The study – which combined the expertise of neuroscientists and economists – found that parts of the brain tied to academic performance were 8 percent to 10 percent smaller for children who grow up in very poor households.

It was based on a relatively large sample of predominantly white children whose mothers were much more educated than the general population. And the results show a biological link between growing up in extreme poverty and how well children do academically.

“The significance of the study is providing a hard physical link between the experience of growing up in poverty and how well children do on cognitive tests,” said Barbara “Bobbi” Wolfe, an economist at UW-Madison and one of the co-authors of the study.

The study, published in JAMA Pediatrics, builds on animal studies and other research suggesting that poverty affects parts of the brain tied to self-control, attention, planning and other traits important for success in school and life.

The children often receive less nurturing from parents and live in environments characterized by increased stress from crowded housing, instability, poor nutrition, limited stimulation and more exposure to violence.

That children who grow up in poverty do less well in school is well documented. But studies increasingly show that at least part of that overall poor performance stems from how their brains grow and work.

The UW study estimated that as much as 20 percent of the gap in test scores could be explained by slower development of two parts of the brain: the frontal lobe and the temporal lobe.

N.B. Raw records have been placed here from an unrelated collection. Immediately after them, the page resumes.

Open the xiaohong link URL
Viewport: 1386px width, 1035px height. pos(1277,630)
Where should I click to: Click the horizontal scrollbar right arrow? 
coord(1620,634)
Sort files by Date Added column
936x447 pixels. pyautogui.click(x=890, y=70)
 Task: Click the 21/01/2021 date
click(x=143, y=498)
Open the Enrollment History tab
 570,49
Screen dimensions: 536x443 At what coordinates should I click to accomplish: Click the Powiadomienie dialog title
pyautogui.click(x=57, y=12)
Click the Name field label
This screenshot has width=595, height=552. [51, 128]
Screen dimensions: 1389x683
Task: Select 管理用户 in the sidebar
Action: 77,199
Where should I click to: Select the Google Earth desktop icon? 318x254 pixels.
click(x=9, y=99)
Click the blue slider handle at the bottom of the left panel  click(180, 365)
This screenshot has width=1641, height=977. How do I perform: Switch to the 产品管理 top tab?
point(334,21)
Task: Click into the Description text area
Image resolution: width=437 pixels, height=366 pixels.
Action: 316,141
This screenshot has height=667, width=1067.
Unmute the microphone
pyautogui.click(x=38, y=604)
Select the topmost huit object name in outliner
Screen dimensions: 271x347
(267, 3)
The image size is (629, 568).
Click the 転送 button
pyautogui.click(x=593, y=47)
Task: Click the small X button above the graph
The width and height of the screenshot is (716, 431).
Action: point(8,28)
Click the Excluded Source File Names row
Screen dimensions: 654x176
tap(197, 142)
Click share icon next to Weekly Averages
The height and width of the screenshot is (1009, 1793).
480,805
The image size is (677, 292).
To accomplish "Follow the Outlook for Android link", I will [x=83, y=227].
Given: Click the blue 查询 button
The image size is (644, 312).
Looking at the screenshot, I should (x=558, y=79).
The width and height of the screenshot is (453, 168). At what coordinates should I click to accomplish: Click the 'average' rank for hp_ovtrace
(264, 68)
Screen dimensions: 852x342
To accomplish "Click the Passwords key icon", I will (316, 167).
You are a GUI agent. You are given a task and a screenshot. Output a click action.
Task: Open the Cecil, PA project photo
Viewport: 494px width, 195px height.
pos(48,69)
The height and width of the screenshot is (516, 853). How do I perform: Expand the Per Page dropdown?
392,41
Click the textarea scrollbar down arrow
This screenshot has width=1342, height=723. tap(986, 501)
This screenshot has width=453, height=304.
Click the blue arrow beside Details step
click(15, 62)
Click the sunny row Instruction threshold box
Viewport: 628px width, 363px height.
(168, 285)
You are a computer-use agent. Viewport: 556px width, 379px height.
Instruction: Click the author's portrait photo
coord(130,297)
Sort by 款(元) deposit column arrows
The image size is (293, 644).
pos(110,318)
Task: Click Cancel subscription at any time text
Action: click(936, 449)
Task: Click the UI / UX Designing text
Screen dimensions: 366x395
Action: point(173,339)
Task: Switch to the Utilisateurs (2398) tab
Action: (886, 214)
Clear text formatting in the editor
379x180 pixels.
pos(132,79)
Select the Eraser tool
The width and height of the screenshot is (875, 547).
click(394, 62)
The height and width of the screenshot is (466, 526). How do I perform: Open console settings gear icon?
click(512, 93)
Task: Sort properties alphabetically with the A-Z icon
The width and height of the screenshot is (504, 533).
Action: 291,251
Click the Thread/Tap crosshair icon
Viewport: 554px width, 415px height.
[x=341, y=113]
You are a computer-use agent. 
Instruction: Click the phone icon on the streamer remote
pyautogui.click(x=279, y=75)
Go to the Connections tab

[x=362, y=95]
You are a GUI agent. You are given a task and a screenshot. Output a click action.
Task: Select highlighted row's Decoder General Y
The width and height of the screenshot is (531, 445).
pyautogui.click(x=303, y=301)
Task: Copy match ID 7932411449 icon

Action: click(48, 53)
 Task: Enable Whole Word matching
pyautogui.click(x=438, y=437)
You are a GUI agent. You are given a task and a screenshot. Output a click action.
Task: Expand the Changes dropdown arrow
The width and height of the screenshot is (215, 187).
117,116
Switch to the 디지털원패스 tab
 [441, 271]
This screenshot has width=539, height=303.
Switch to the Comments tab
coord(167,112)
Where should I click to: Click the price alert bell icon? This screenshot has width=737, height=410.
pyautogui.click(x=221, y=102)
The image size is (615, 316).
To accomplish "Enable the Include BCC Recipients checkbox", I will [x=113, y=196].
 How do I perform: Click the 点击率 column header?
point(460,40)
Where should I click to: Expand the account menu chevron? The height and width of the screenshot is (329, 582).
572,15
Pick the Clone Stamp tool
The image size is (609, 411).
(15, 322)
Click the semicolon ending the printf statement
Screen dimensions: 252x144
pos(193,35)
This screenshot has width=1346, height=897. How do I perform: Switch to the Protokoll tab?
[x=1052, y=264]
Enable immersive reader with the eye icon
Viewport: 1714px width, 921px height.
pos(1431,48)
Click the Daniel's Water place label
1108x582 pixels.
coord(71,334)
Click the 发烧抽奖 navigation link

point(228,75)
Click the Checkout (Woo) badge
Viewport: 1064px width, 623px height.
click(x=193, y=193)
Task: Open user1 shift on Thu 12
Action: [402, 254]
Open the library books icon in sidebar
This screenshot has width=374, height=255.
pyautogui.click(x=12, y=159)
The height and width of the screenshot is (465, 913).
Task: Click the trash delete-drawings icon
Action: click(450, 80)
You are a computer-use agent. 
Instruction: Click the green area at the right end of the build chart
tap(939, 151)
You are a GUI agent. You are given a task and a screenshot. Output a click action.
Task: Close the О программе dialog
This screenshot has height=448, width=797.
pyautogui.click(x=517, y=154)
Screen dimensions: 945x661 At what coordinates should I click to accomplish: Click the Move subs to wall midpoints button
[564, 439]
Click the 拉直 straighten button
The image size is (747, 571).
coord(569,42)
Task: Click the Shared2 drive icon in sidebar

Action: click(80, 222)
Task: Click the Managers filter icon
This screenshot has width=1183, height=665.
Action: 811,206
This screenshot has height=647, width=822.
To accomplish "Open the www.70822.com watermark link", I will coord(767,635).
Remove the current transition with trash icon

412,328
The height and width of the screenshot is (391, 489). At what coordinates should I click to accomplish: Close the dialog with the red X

The frontal lobe is important for controlling attention, inhibition, emotions and complex learning. The temporal lobe is important for memory and language comprehension, such as identifying and attaching meaning to words. Both areas of the brain develop through adolescence.

“It provides a brain-based explanation for why children living in poverty are not performing academically as well,” said Joan Luby, a professor of child psychiatry and director of the Early Emotional Development Program at Washington University School of Medicine. The UW-Madison study was led by Wolfe and Seth Pollak, a professor of psychology and director of the Child Emotion Lab.